Следует допустить, что по меньшей мере у некоторых индивидов присутствуют выдающиеся эйдетические и мнемонические способности, которые скрыты в норме, но могут проявиться в исключительных условиях. Существование таких потенциальных способностей можно объяснить только в понятиях эволюции и биологии развития, считая, что эти способности на ранних этапах эволюции играли большую адаптивную роль, но впоследствии были подавлены или заторможены другими формами чувственного восприятия и познания.

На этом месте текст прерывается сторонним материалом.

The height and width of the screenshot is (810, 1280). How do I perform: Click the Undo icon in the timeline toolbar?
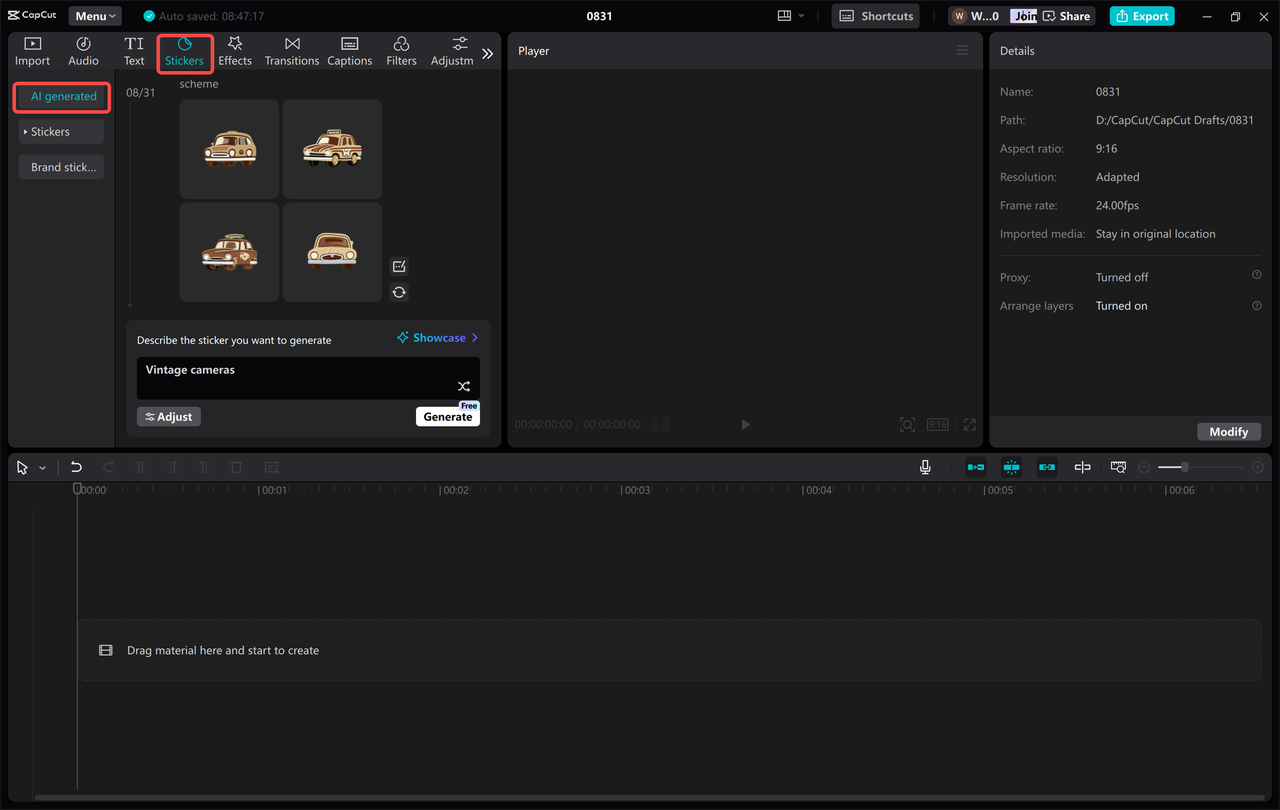pyautogui.click(x=76, y=466)
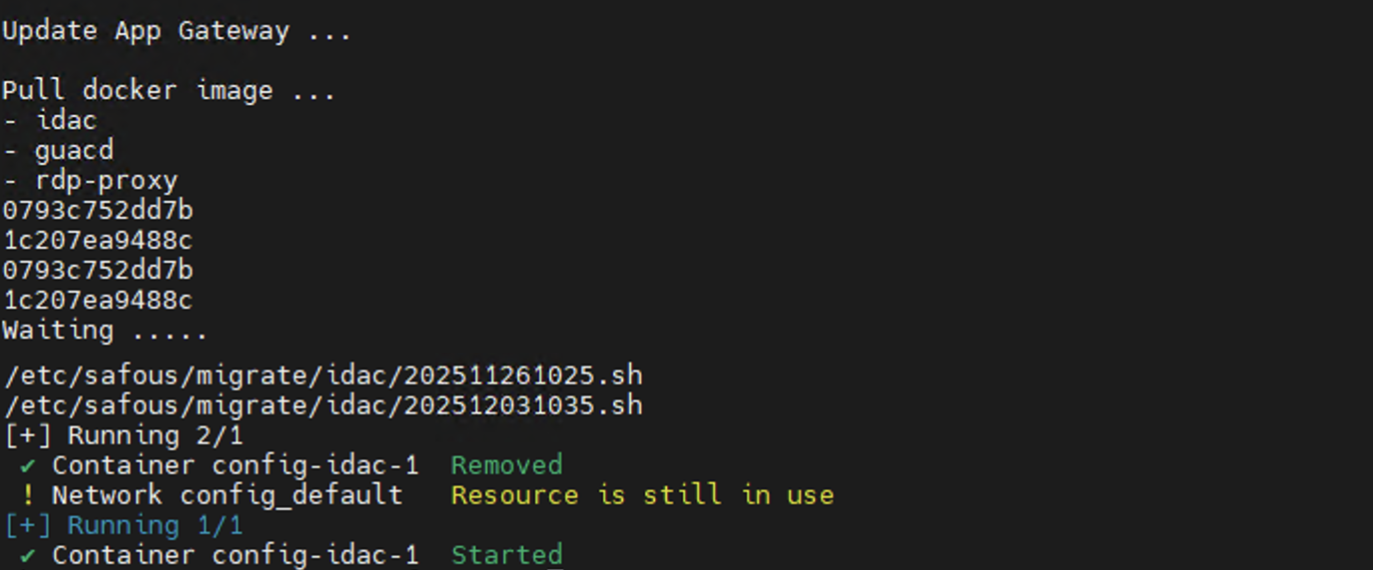The image size is (1373, 570).
Task: Click the green "Started" status text
Action: 506,556
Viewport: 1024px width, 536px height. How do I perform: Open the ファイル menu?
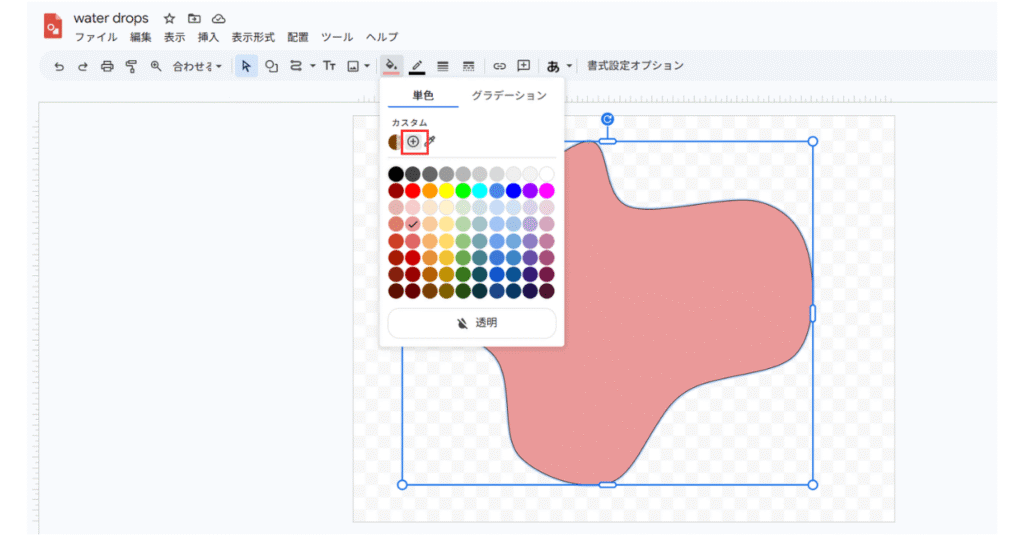[x=96, y=37]
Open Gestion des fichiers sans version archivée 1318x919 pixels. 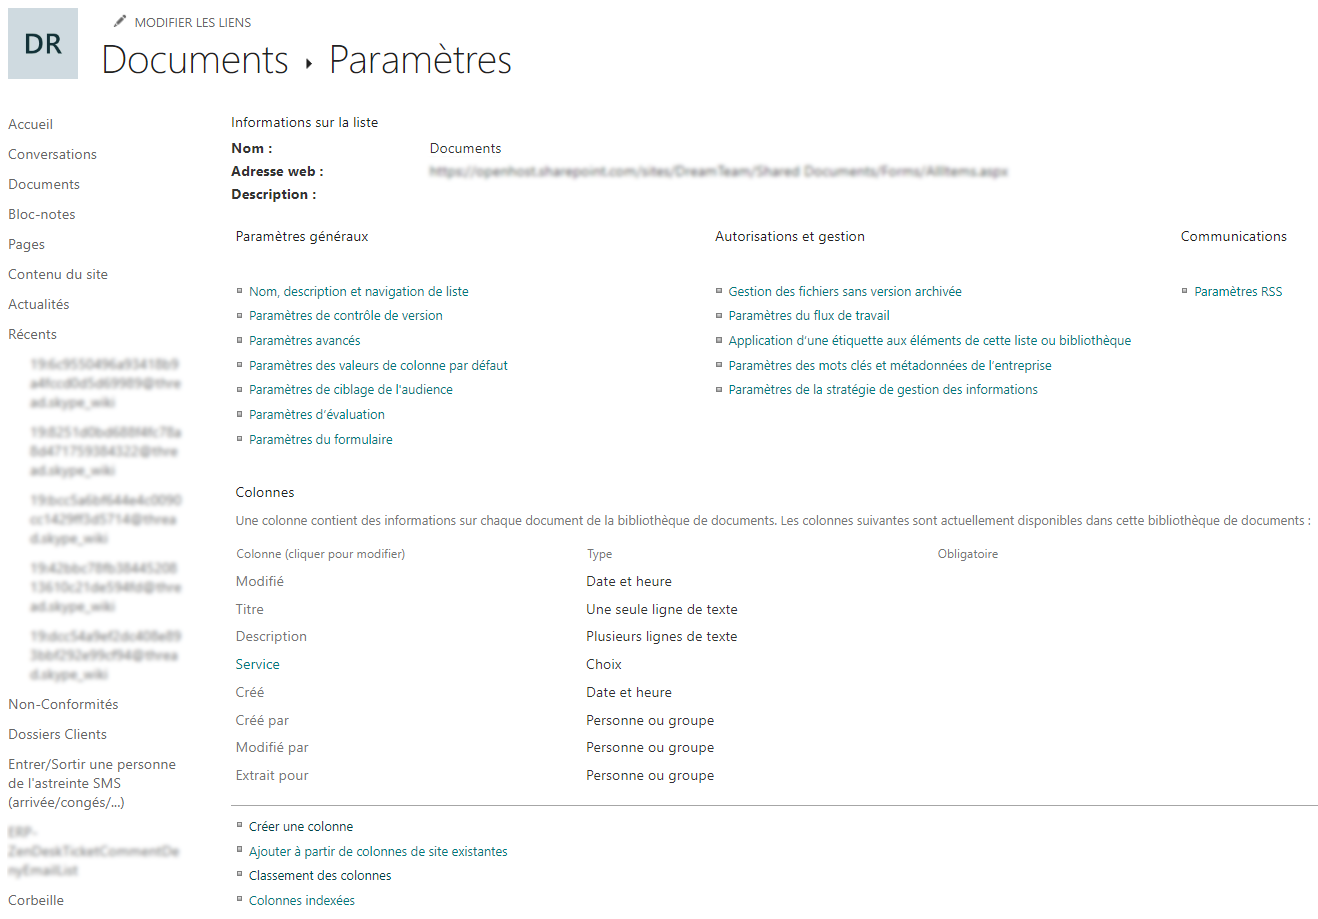[845, 291]
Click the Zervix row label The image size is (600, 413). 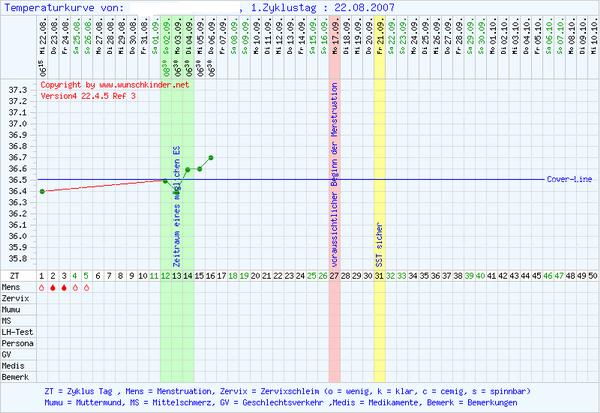point(15,298)
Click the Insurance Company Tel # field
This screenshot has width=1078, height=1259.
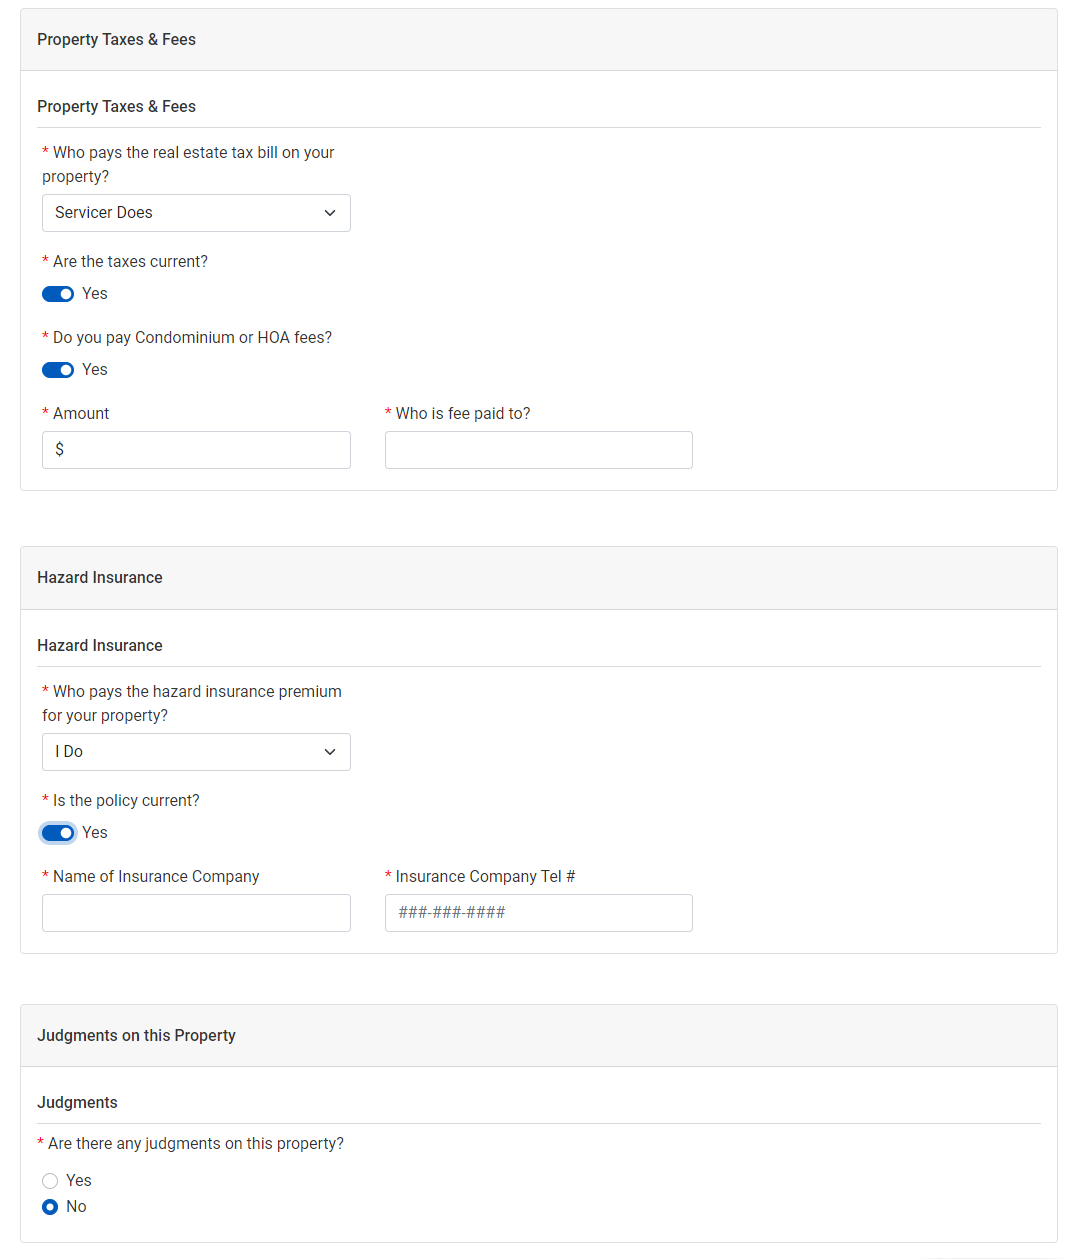click(538, 913)
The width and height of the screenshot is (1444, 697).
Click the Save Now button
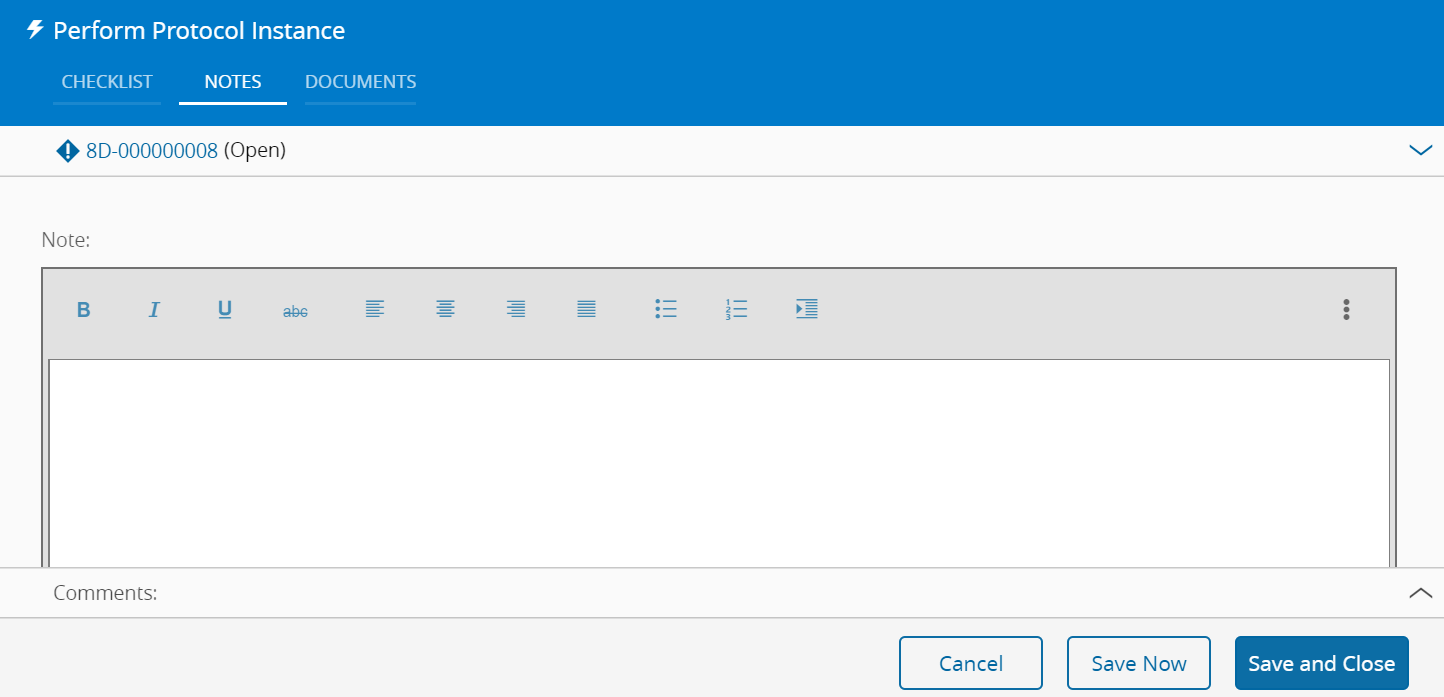click(1139, 663)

Дарольд Трефферт, изучавший десятки людей с необычными способностями – как врожденными, так и приобретенными, – подчеркивает, что не существует «мгновенных» одаренных личностей, как не существует и легких путей к овладению необычными навыками. Особые механизмы, универсальны они или нет, есть лишь необходимое, но не достаточное условие для развития даже однобокой одаренности. Все одаренные люди годами оттачивают свое мастерство, ведомые иногда одержимостью, а иногда радостью от овладения тем или иным навыком. Эта радость тем выше, чем больше уныния внушает им состояние их прочих способностей. Кроме того, ими движет ожидание вознаграждения за необычные таланты и наклонности. Быть однобоким вундеркиндом – это образ жизни, особая организация личности, даже если особая одаренность основана на единственном механизме или навыке.